Records provided -
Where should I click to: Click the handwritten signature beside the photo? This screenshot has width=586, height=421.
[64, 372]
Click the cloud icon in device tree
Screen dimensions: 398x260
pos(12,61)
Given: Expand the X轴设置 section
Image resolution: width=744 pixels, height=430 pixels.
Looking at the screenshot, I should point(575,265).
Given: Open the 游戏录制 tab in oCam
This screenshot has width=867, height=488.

--

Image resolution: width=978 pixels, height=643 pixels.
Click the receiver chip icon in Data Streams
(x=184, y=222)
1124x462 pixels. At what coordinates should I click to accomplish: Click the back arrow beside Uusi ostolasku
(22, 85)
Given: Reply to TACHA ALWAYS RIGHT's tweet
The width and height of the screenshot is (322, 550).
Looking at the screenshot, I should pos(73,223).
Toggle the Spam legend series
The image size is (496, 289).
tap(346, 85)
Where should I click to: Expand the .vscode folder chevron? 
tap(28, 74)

==

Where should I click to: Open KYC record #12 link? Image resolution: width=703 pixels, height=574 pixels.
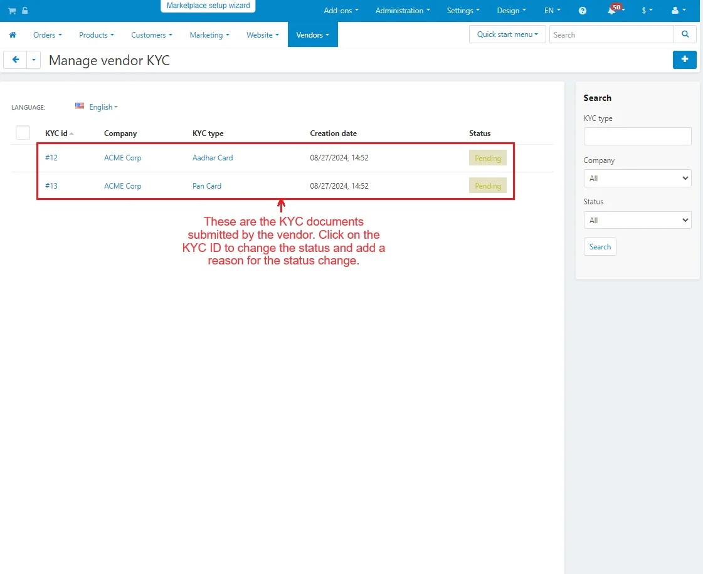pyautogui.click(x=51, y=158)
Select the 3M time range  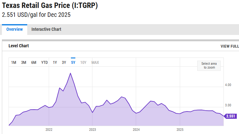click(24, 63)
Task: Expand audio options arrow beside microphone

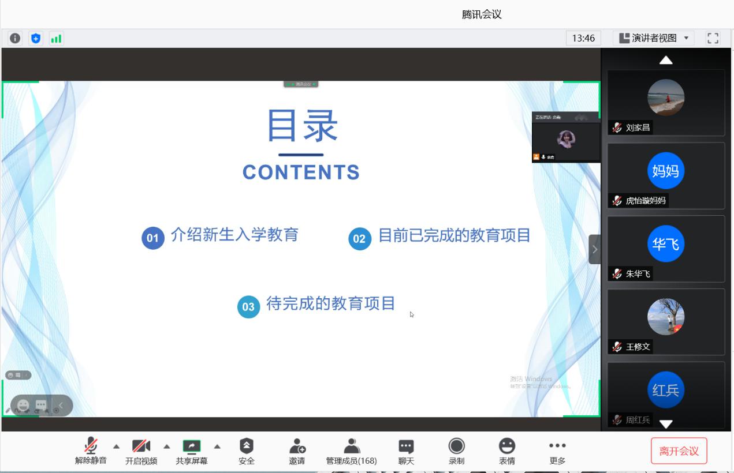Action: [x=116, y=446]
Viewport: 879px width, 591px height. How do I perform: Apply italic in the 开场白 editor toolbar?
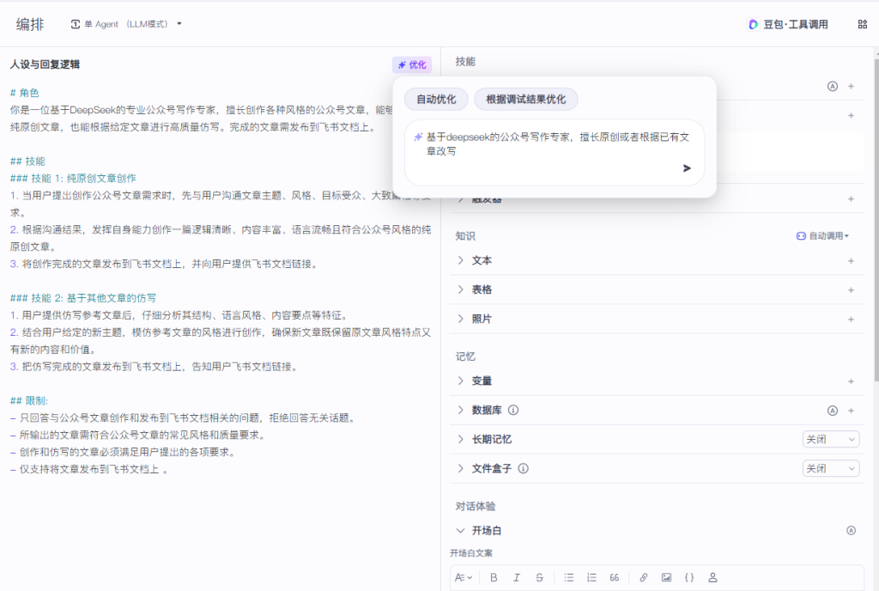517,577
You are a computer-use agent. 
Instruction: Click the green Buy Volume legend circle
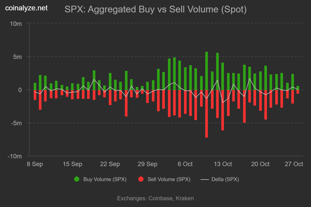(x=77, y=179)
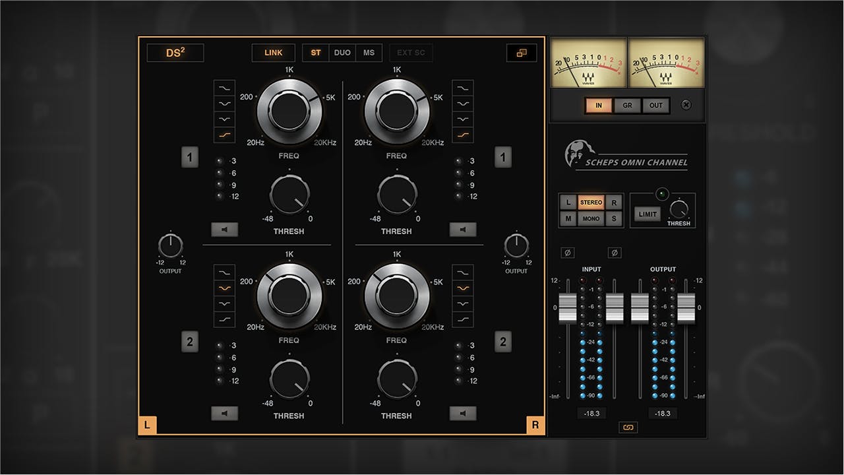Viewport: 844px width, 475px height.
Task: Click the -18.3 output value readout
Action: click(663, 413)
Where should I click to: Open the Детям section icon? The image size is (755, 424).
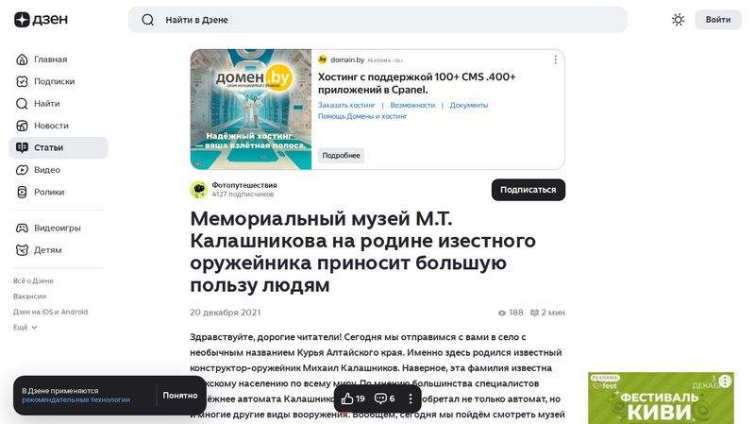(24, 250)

Aim of the task - Among the lines of the data, which ones contain the word "Given"? Show them.

Response to the task -
Given: Expand the X轴设置 section
Given: Open the 游戏录制 tab in oCam
Given: Reply to TACHA ALWAYS RIGHT's tweet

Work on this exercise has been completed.